### ACTION ITEM
Your task is to return the span of lines beginning at the one with "You are a computer-use agent." and ending at the last line of the data, exactly as it stands.

### RECORD EXCERPTS

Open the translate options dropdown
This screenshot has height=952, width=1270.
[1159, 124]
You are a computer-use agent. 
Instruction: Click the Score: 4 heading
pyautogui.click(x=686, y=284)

### SOLUTION TO THE EXERCISE
You are a computer-use agent. 
Instruction: Click the Score: 4 heading
pyautogui.click(x=686, y=284)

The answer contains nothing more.